For many of his fellow artists this appeared an image of hell – trapped in a cage of women. But for Vuillard, who was reticent by nature, it is the world he knew, the world he was accustomed to, and where he felt most rooted and comfortable.

It was Vuillard’s love of literature and drama that also encouraged him to paint his interiors and characters as if he were staging a play, blending biography and symbolism.

This is particularly apparent in his wonderful picture The Suitor, where the female subjects, painted in bright, softly blurred colours, are seemingly involved in intense, quiet sewing, waiting for the theatrical entrance of the central figure. He was later to become his sister Marie’s husband.

In Repast in a Garden, from 1898,Vuillard painted on brown cardboard, leaving the surface untouched in areas, economically creating an understated sense of negative space.

The tightly-woven elements demonstrate his singular ability to manipulate a seemingly idyllic scene with psychological underpinning, as the cobbled courtyard and bushy foliage overwhelm the central figures, painted in muted greys.

The war brought a break in his career and life at home with his mother.

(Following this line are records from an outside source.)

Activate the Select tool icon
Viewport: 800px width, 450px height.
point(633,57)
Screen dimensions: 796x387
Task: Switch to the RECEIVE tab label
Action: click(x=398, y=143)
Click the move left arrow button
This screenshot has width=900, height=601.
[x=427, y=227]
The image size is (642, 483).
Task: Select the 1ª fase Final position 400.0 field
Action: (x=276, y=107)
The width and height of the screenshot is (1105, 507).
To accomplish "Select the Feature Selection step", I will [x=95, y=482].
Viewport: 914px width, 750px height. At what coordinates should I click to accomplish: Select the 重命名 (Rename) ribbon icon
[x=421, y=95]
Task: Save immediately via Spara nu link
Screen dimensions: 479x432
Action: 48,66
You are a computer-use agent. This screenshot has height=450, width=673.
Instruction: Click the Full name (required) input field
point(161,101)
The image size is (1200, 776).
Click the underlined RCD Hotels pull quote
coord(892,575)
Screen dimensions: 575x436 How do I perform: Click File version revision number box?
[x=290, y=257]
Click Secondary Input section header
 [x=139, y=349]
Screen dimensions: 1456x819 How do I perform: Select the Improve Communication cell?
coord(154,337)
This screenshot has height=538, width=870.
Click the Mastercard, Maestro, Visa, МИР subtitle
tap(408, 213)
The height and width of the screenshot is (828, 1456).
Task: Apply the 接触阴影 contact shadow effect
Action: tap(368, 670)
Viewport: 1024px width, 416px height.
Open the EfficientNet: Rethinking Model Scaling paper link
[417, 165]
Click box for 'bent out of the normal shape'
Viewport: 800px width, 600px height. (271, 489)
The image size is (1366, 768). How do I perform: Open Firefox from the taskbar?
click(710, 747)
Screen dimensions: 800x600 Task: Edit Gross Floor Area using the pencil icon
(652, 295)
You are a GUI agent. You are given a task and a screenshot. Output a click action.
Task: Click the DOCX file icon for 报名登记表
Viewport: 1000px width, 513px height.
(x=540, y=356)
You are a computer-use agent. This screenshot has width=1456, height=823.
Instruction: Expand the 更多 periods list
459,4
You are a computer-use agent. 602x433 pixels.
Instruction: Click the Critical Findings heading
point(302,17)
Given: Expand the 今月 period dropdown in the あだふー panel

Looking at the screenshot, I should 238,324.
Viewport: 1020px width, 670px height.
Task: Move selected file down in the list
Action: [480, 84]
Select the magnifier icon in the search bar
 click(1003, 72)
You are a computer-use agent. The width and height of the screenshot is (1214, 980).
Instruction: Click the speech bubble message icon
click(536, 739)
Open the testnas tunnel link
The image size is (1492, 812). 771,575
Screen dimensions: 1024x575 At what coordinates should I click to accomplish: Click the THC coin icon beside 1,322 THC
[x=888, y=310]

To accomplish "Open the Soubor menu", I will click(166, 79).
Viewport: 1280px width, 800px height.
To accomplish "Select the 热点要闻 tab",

He enlisted and became a military artist for a while, capturing the tragic realities he experienced in works such as the remarkable Interrogation of the Prisoner.

When Vuillard’s mother died he was sixty, and he was cared of by his friends and artistic supporters, who helped him through his grief.  He eventually recovered his spirit, and was even prepared to accept the role of a man about town, regularly making visits to the theatre and cabaret.

In general, Vuillard was regarded as a likeable man, who inspired affection in those he was close to. He was reserved and quiet, with rare outbursts of emotion. His diary entries reveal that he thought intently about his art, but also agonised over any flaws in his personal conduct, holding himself to high moral scruples.

He never married, but clearly enjoyed the company of women and had many female friends. Women and children were often inspirations for his figure paintings, though he was puzzled why he saw men only as sources of light-hearted imagery, while women were sources of beauty.

In the early 20th-century, while Europe was preoccupied with Cubism and Futurism, many critics considered Vuillard’s work to be too ornate, conservative, and lacklustre.

His work was largely dismissed until decades later – when his radical paintings like Interior, seen here, would be recognised as some of the most luminously sublime creations of the century.